In most cancer treatment centers there’s a bell that you ring when you finish treatment. It’s meant to be a milestone, a celebration and an inspiration to all the other patients hearing the bell ring that there is hope for a completion of treatment.
Next Tuesday, I’m scheduled to complete my 12th chemo treatment which is the “final” treatment in this round but really, that’s a fake number. There really is no end in sight to my chemo treatments. I’ve been told my liver and lung tumors are inoperable. They can remove my colon tumor and probably will when I have my colostomy reversed after the first of the year, but the others are too large and invasive to remove – there won’t be enough of my liver left behind to function. So what are my options? Really, right now with the treatment options available to patients with my type of cancer, my best option is to view chemo like a maintenance therapy that can extend my life and quality of life and then hope that as medicine progresses, other options will become available. Because I currently can’t be “cured” I’m technically a palliative patient – meaning I can maintain.

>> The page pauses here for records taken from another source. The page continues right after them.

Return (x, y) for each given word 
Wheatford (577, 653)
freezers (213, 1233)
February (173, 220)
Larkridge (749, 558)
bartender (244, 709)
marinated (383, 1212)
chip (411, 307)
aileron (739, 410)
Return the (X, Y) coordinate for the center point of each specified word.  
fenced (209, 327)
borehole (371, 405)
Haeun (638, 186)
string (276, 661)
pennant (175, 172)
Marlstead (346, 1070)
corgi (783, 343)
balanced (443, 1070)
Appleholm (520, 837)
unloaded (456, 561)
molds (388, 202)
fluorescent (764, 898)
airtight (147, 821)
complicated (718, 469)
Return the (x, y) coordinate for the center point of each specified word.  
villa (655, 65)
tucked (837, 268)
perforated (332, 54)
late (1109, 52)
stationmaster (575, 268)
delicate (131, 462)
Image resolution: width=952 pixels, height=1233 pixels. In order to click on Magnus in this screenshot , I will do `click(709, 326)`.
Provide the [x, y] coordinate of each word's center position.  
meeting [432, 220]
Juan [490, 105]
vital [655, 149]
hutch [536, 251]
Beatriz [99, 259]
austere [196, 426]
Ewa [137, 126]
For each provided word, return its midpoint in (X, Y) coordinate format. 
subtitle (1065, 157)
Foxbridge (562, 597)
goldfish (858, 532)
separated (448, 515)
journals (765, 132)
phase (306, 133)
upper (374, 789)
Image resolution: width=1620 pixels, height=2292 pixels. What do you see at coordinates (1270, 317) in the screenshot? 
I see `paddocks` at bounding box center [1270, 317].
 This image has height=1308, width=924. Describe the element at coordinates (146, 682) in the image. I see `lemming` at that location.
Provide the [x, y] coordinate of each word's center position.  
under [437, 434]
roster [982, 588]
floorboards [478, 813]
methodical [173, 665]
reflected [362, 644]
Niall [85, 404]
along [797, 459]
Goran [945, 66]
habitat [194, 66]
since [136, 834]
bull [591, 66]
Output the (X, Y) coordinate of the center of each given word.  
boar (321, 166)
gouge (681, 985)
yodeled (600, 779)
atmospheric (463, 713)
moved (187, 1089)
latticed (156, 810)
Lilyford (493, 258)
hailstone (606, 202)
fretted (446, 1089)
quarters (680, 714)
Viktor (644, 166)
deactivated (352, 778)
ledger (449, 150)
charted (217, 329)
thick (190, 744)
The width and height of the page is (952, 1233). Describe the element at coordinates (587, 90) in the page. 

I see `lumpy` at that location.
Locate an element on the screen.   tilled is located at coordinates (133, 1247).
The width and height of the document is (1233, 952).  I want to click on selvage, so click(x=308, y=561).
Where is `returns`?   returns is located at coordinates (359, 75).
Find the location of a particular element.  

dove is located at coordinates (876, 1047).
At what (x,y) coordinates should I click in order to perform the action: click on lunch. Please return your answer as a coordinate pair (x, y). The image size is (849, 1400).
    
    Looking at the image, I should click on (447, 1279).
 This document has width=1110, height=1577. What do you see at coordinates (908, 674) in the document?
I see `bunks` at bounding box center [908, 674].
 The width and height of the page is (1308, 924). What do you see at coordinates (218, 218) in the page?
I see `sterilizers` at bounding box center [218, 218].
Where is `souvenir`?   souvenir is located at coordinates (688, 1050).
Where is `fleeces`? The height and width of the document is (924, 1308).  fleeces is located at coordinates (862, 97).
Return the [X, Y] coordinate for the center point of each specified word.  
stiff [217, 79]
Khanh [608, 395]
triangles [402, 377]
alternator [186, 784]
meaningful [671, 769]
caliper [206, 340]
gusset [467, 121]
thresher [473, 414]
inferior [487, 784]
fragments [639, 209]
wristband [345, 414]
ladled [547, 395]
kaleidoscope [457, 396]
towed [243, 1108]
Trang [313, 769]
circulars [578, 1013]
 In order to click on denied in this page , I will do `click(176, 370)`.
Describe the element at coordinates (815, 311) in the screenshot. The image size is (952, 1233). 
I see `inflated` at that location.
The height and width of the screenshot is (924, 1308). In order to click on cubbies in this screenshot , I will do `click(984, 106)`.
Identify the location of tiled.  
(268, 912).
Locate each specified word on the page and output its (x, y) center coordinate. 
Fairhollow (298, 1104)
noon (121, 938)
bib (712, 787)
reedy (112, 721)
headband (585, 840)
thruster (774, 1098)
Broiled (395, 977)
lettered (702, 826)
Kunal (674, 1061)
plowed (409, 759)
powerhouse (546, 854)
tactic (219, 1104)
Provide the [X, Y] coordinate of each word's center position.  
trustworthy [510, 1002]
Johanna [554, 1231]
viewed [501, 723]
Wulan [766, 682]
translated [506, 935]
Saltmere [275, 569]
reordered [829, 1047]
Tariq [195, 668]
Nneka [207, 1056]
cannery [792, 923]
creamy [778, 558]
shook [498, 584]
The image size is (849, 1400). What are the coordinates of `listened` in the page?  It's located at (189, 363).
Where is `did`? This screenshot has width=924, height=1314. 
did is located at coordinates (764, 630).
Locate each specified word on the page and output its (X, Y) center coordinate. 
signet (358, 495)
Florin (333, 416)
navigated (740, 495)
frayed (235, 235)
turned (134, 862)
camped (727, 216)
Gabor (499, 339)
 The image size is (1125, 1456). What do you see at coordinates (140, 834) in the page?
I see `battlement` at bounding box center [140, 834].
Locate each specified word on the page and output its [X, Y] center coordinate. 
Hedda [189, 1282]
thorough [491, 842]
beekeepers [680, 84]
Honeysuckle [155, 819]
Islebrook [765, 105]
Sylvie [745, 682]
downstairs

So I’ve been thinking a lot lately, where does that leave me? What is my “status” as a cancer patient? Am I a survivor even without being cured? How do I define myself in this? I don’t really like to think of myself or call myself a “cancer patient” because that makes it sound like cancer is my identity. Am I a “cancer fighter”- maybe, but that brings up visions of me in boxing gloves hopping around a ring, beating “cancer” in the face. I’ve jokingly called myself “cancer mom” because in reality I’m the first exposure many of my children’s peers have had with cancer. I guess for now, I’m just identifying as me. I’m still Rachel. I still make inappropriate jokes, I still hate doing laundry, I still have very little self control when it comes to rice krispy treats.
To be blunt, the fact of the mater is I’ve decided not to die. I know that sounds ridiculous – we all die sometime. I’ve had to place myself in a mindset that says this is not going to kill me, it’s only going to make me stronger.. better. I’ve become a stronger human. I’ve become a better mom. I’ve become a more loving wife. I’ve decided to look at cancer as something going on in the background of our lives..every other week I have a doctor’s appointment and get hooked up to medication that will make me stronger and the cancer weaker. When that medicine stops working, we’ll shift to something that will and so on and so on until one day as an old lady, surrounded by my children and grandchildren I peacefully pass into the next space. I can’t look at this any other way. I can’t let myself limit my life and my plans to the amount of time statistics tell me I have.
Next week at treatment, those of you who follow David and I on social media will see me sporting a new t-shirt I’ve saved for the occasion of “finishing” this round. I’ll be wearing a Captain America t-shirt to chemo treatment. Someone told me at the start of all this that when they were in treatment, they would visualize the chemo going directly to the tumors and destroying them. I had a different take on that visualization. Captain America starts off as a week, puny little soldier – after he’s given an “infusion” he’s strong and ready to kick some ass. I visualize my infusions that way… making me stronger, transforming me into a warrior ready to kick cancer’s ass and live my life.